In the text on MCP in KDCube, what is the deployable unit called in builder-facing prose, though identifiers such as bundle_id still use "bundle"?

» Text provided
= Beginning of Section =

MCP in KDCube: Connect Any Agent, Expose Any App, Govern Every Call
A technical map for consuming and exposing MCP in KDCube: per-agent tool inventories, FastMCP app surfaces, managed delegated credentials, named services, files, accounting, and economics.
MCP standardizes how an agent discovers and calls a tool. It does not decide which agent receives that tool, who may cross the endpoint, whose data the call can reach, or who pays for the work. KDCube keeps those decisions around the protocol:
as_consumerconnects a governed tool view to each agent;as_providerexposes an app-native FastMCP surface; Connection Hub binds external actors to approving users and concrete grants; accounting and economics control paid work. Named services can add reusable object semantics, but they are not required to use MCP in either direction.
MCP made one part of agent integration pleasantly ordinary. A client can ask a server what tools it has, inspect their schemas, and call one without learning a vendor-specific RPC protocol. That is useful. It is also only the wire.
The production questions begin one layer out:
Which of my agents can see this server?
Which tools does each agent receive?
Where is the endpoint and how is its credential resolved?
Can an external client act for a user without becoming that user?
Does consent cover this exact tool and resource?
Which identity owns product data, and which identity pays?
What happens when the tool returns a file or a result too large for context?
This article maps the actual KDCube implementation that answers those questions. It covers both directions: consuming an MCP server from any hosted agent and exposing MCP from any KDCube app.
One terminology note: current source, descriptors, and routes still use
bundle in literal identifiers such as bundle_id, bundles.yaml,
@bundle_entrypoint, and /api/integrations/bundles/.... In builder-facing
prose, that deployable unit is an app.

= End of Section =

Stored data entries:
= Beginning of Section =

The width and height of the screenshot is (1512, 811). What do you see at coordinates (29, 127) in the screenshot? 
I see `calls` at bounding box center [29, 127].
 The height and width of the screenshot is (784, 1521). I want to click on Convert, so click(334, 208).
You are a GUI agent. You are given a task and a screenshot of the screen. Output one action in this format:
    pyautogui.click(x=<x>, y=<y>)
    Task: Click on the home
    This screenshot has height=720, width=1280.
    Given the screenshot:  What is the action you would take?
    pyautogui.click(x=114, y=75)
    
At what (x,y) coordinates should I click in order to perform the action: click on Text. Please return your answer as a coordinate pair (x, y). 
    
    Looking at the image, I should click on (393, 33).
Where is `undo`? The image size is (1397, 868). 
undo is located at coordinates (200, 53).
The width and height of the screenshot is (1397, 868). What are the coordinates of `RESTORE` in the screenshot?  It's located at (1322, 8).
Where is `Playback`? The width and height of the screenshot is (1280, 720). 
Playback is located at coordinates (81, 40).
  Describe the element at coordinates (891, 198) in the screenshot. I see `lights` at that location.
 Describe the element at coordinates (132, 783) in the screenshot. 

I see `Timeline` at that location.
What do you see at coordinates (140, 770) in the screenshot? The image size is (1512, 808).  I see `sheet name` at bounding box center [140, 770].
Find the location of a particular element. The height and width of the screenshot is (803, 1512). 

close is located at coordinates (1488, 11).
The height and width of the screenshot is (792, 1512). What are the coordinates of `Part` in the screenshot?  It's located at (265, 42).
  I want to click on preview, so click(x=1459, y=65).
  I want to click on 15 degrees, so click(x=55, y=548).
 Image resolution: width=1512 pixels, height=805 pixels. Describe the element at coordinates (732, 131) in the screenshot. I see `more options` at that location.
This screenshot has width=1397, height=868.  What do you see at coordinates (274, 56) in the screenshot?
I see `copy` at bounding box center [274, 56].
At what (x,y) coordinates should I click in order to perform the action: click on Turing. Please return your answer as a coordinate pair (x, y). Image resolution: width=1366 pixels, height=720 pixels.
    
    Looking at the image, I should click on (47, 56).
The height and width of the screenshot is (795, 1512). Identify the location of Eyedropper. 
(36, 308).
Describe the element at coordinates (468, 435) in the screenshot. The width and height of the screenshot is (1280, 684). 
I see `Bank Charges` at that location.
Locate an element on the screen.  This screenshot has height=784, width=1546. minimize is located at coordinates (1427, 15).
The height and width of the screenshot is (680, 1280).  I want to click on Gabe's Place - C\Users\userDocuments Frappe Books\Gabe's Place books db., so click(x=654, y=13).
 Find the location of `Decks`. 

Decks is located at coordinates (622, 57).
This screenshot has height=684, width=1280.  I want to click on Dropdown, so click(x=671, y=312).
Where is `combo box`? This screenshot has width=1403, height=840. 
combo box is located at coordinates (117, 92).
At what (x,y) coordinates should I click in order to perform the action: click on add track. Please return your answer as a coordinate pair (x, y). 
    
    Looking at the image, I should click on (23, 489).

= End of Section =

» Response below
It is called an app.